There is little cause for anyone to fret about the high-end institutions–academic, research, and specialized libraries will be no less necessary. Those who seek to understand the past are always going to want to examine original documents, manuscripts, and hard-copy publications. The novelist Nicholson Baker, an eloquent critic of what libraries have done in the name of modernization, is certainly right about how foolish many great libraries were to destroy their card catalogs after transferring them to electronic form. As Baker argued in a 1994 article in TheNew Yorker, the old cards are not just eerily beautiful artifacts but also important historical documents.

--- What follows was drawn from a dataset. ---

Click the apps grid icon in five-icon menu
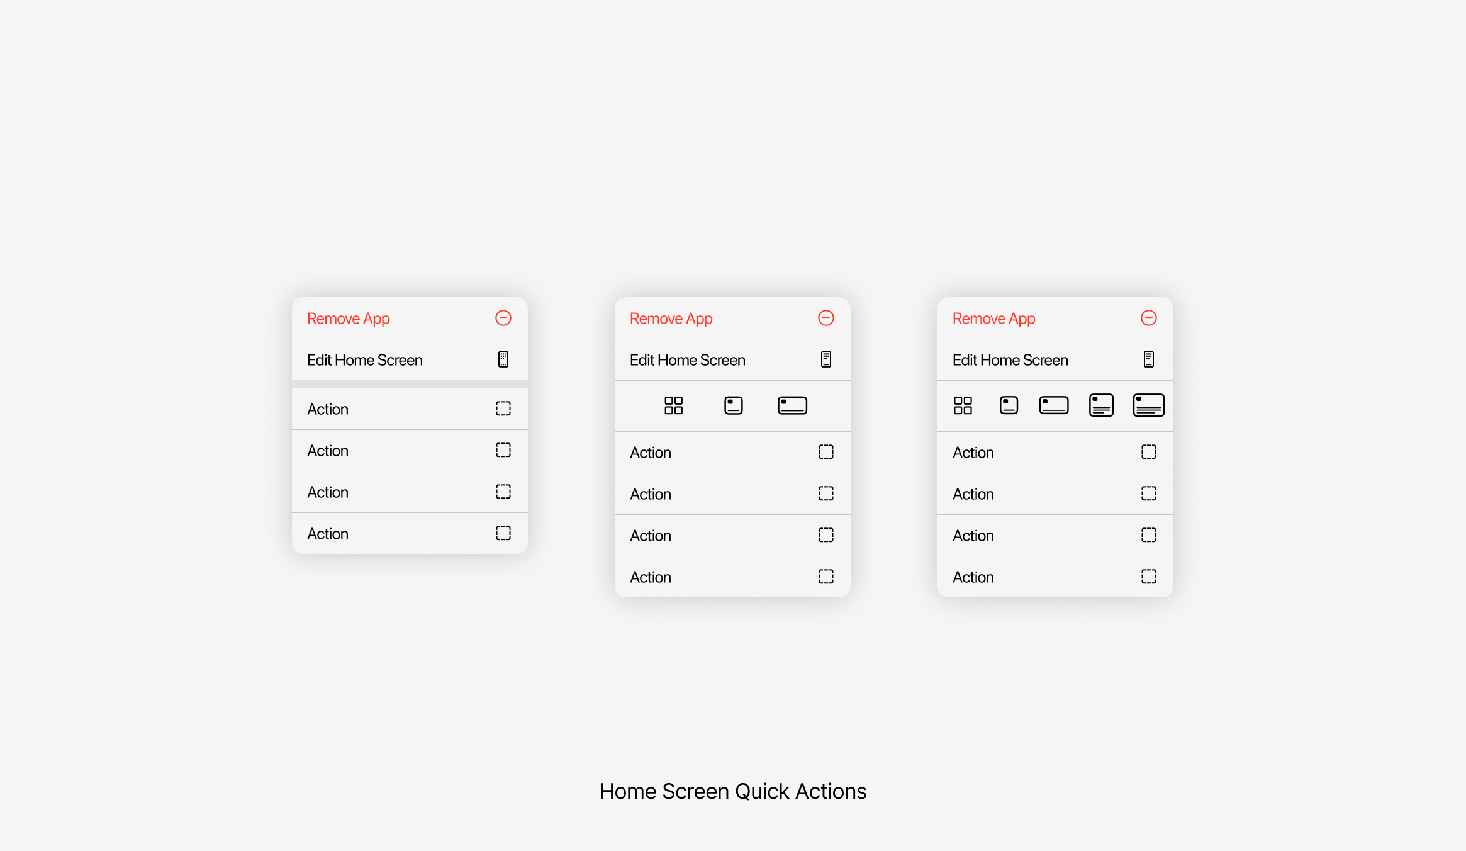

But Baker was on shakier ground in his 1996 article attacking the new, post-Gutenberg era San Francisco public library for emphasizing electronic research at the expense of old books. Why must a nonacademic library maintain, at great public expense, a vast store of volumes that no one uses?
It is the more ordinary libraries–the 9,000 public and branch libraries in American towns and cities–that face a real threat of redundancy. That is not to say that these institutions don’t have functions beyond lending out books. A friend of mine who used to teach in an overcrowded New York City school makes the point that for a lot of poor kids, the library is the only place to do homework after school. Public schools should provide an afternoon haven, but in the real world, they don’t. It would be terrible to get rid of an institution that works without figuring out how to reproduce its effectiveness. Libraries are also places where immigrants go to take English classes and where illiterates learn to read. They are meeting places that cut against the isolation of modern life. In cities, the downtown public library is the rare place where social classes mix.
But even with the reservoir of good will public libraries have, such ancillary functions aren’t enough to keep them alive if their basic purpose fades. Our public libraries were built so that citizens, and especially young people, could enhance their lives through access to the written word. The day may be not so far off when we can accomplish this function better with a subsidized Internet account and a free digital reading device.